Study text –

Throughout Iola Leroy, Dr. Latimer remains passionately committed to the social cause of empowering blacks, and unlike Dr. Gresham, he lives his beliefs. Though he is a mixed-race man who appears white, he decides to pass as black and to relinquish his white grandmother’s inheritance. He sacrifices his lucrative medical practice in the North to serve the needy in the South. Passing as white would have given Dr. Latimer a comfortable upper-class existence, but he freely chooses a life fraught with toil. The fact that Dr. Latimer is a learned scholar and a doctor who presents his research at conferences demonstrates Black people’s intelligence, and his nobility and purity overturn the nineteenth-century misconception that blacks were inferior to whites. Through Dr. Latimer, Harper attempts to reverse ingrained cultural and social assumptions about blacks’ status as unequal.

Saved records –
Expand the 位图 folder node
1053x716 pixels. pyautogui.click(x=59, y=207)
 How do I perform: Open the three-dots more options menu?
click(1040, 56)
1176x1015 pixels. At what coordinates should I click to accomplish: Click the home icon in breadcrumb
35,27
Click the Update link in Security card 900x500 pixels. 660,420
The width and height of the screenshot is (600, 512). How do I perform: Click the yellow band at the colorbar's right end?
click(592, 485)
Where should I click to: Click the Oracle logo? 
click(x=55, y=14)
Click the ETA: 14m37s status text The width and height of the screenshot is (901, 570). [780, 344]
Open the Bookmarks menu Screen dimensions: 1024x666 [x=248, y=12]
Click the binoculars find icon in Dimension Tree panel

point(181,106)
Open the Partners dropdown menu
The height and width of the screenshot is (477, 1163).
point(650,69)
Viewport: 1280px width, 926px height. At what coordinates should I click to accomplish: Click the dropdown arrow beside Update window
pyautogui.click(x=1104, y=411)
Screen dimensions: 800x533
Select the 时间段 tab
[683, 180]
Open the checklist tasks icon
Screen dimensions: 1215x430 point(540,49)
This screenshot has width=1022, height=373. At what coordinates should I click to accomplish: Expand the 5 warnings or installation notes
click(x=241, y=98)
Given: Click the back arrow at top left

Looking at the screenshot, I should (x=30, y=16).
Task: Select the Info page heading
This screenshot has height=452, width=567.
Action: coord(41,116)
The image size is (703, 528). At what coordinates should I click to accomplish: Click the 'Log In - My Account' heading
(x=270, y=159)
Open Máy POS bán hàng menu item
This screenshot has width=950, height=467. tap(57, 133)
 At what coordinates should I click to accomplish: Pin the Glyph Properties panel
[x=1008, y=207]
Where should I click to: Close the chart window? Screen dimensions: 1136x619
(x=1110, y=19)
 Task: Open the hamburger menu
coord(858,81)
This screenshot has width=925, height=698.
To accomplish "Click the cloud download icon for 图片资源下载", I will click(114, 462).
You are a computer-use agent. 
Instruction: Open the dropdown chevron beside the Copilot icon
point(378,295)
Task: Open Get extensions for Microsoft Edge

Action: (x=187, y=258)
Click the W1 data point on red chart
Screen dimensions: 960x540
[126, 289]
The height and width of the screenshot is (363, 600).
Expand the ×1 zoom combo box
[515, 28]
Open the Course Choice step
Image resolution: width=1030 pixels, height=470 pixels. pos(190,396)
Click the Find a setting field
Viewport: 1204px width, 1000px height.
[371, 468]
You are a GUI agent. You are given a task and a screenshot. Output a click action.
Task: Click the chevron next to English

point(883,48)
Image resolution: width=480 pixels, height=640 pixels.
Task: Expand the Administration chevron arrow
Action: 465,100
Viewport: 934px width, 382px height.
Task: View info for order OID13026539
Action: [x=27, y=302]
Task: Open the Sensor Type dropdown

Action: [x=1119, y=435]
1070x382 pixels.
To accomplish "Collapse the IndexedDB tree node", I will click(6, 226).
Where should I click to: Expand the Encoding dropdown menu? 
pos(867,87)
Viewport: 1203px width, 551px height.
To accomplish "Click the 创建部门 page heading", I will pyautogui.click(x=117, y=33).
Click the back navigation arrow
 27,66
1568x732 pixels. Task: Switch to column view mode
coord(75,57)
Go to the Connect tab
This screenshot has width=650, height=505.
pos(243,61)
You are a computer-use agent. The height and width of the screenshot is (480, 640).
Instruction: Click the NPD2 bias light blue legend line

Study questions –
(a) In the passage on Dr. Latimer in Iola Leroy, whose inheritance does he give up?
(b) Write the next part of the passage on Dr. Latimer in Iola Leroy, picking up after its final sentence.
These rows were taken from a separate source.

Answers in order –
(a) He gives up his white grandmother's inheritance.

(b)
Dr. Latimer also helps emphasize and promote black authorship and scholarly contributions. He urges Iola to write a book for a black audience and encourages her to be a voice for her race and a model for what it can attain. Dr. Latimer attests to the idea that blacks must create their own literature and scholarship to shape a legacy of intellectual achievement. In addition, according to Dr. Latimer, white authors cannot satisfactorily write about blacks’ history and life experience. He attempts to inspire Iola to accomplish what Harper herself realized through her career as a poet, novelist, essayist, and orator. Indeed, Dr. Latimer’s deep respect for Iola, her pursuit of knowledge, and her socially conscious contributions to society eventually becomes love. Theirs is an intellectualized romance, and Harper deliberately fashions the relationship as such to reinforce to her audience blacks’ intelligence and purity.